For PacBio data, NextITS requires a single FASTQ file (--input argument) with multiplexed samples.

Barcodes

For demultiplexing, sample barcodes (a.k.a. tags or indices) should be provided in a FASTA file and have the following format:

>RunID__Sample_01
ACAACACTCCGA
>RunID__Sample2
ACAAGTGCTGCT
>RunID__PosC
ACACAGTCCTGA

In NextITS, we use the SequencingRunID__SampleID naming convention (please note the double underscore separating RunID and SampleID parts). This naming scheme allows to easily trace back sequences, especially if the same sample was sequenced several times and is present in multiple sequencing runs. In the later steps, extracting the SampleID part and summarizing read counts for such samples is easy.

Sample naming

Please avoid non-ASCII symbols in RunID and SampleID,
and do not use the period symbol (.), as it represents the wildcard character in regular expressions.
Also, it is preferable not to start the sample name with a number.

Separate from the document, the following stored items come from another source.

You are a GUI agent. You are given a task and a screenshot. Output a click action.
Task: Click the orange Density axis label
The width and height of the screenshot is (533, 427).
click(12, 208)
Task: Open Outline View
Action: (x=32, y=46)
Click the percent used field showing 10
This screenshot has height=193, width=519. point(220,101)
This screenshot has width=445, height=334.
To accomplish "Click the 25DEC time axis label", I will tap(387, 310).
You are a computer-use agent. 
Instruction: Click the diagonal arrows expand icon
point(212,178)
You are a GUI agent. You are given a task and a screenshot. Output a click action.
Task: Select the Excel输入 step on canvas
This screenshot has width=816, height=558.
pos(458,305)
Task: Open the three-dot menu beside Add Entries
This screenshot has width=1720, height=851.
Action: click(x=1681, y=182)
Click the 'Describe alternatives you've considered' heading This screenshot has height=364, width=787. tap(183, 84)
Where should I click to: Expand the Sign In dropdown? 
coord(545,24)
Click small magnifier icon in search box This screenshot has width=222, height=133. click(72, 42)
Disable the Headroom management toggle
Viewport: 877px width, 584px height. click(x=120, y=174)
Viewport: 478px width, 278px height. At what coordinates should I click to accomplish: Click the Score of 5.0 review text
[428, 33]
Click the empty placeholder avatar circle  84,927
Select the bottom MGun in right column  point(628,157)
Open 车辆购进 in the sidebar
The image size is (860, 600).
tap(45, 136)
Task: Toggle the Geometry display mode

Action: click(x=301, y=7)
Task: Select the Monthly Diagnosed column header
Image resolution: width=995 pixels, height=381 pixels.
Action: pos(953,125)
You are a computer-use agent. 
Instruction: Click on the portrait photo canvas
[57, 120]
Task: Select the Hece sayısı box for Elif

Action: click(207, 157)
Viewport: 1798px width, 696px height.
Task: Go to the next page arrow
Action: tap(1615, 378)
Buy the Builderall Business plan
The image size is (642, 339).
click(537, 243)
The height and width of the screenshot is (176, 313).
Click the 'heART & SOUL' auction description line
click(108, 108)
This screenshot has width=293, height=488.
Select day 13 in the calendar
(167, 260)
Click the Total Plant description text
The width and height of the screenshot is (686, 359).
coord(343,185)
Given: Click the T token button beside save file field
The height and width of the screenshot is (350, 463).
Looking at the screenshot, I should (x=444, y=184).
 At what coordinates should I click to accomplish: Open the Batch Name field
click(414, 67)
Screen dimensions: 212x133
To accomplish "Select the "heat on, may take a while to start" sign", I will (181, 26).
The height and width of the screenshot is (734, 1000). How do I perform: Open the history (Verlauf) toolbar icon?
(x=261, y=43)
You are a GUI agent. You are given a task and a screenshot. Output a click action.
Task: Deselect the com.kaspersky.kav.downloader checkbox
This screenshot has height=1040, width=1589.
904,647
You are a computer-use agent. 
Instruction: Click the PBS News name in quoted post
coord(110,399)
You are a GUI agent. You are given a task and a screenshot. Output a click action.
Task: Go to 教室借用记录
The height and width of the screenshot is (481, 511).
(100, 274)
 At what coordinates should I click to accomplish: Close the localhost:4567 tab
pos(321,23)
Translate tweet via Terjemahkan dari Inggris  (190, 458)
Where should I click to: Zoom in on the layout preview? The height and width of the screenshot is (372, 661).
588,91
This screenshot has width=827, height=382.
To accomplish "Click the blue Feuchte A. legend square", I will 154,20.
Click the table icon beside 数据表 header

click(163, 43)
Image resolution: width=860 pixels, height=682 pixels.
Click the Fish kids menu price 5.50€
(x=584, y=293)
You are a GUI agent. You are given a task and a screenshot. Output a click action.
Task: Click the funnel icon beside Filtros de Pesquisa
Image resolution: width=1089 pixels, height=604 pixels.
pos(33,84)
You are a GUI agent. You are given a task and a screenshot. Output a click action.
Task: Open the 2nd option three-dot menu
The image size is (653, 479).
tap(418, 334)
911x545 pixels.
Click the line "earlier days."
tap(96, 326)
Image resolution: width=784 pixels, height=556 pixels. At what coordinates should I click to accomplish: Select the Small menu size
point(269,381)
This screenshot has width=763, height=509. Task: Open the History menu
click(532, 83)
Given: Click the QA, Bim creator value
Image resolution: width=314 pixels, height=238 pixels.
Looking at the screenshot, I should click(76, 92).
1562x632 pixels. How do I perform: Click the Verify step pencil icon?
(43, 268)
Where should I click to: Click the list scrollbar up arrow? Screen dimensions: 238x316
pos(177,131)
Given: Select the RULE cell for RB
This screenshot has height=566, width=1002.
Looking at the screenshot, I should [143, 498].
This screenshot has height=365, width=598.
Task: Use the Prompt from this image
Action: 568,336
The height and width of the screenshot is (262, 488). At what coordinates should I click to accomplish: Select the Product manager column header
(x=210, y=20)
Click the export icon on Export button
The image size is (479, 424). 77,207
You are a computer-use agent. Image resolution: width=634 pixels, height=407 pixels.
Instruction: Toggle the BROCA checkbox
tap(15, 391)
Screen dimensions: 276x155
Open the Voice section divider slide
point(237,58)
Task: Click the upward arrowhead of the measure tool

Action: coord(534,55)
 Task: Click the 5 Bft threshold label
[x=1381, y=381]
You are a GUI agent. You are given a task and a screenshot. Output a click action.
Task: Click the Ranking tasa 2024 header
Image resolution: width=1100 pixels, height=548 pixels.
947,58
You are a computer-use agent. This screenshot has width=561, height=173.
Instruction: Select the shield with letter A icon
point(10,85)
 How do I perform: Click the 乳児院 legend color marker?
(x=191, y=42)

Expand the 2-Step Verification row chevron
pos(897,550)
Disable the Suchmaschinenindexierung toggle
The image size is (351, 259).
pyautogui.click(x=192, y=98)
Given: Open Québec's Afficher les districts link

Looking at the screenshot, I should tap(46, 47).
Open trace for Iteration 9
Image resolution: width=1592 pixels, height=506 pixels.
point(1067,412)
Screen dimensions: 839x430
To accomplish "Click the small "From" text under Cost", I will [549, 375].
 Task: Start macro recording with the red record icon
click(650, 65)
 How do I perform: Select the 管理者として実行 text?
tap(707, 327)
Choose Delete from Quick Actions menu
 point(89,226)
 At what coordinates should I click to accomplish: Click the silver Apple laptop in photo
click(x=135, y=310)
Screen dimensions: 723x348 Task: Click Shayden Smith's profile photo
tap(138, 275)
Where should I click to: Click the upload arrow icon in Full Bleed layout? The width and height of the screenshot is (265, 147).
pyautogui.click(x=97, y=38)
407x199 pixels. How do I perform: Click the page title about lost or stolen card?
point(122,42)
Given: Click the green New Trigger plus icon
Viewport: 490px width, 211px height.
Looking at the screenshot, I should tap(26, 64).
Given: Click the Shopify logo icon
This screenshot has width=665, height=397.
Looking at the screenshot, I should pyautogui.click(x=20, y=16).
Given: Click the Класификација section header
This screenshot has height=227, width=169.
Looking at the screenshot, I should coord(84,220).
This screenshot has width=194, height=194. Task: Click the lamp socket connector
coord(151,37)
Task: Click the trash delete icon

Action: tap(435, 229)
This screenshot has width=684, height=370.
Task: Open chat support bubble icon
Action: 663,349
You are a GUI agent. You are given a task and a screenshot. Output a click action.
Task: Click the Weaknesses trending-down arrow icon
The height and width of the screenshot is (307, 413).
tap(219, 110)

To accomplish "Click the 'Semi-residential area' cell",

Demultiplexing of PacBio data is performed using lima software. To identify best-matching barcodes, lima computes the alignment score of each barcode. These scores depend on the barcode length. In NextITS, the default threshold for the minimum accepted score is provided with the expectation that barcodes have a length of 12 bp. If your barcodes are shorter or you use barcodes of different lengths, you may need to adjust the --lima_minscore parameter.

Depending on the DNA library design, your amplicon sequences could be tagged with barcodes in different ways. NextITS supports multiple multiplexing strategies that can be specified with the --lima_barcodetype parameter:

  • dual_symmetric - identical barcodes at both ends (default)
  • dual_asymmetric - different barcodes at 5' and 3' ends
  • dual - a mixture of symmetric and asymmetric barcodes
  • single - barcodes only at one end

For dual-barcoding schemes, provide barcode pairs in the FASTA file using the following format:

>RunID__Sample_01
ACAACACTCCGA...TGCTAGCTAGCT
>RunID__Sample2
ACAAGTGCTGCT...GCATGCATGCAT

Unique barcodes

Make sure that the provided sample names and barcode sequences (or barcode combinations) are unique!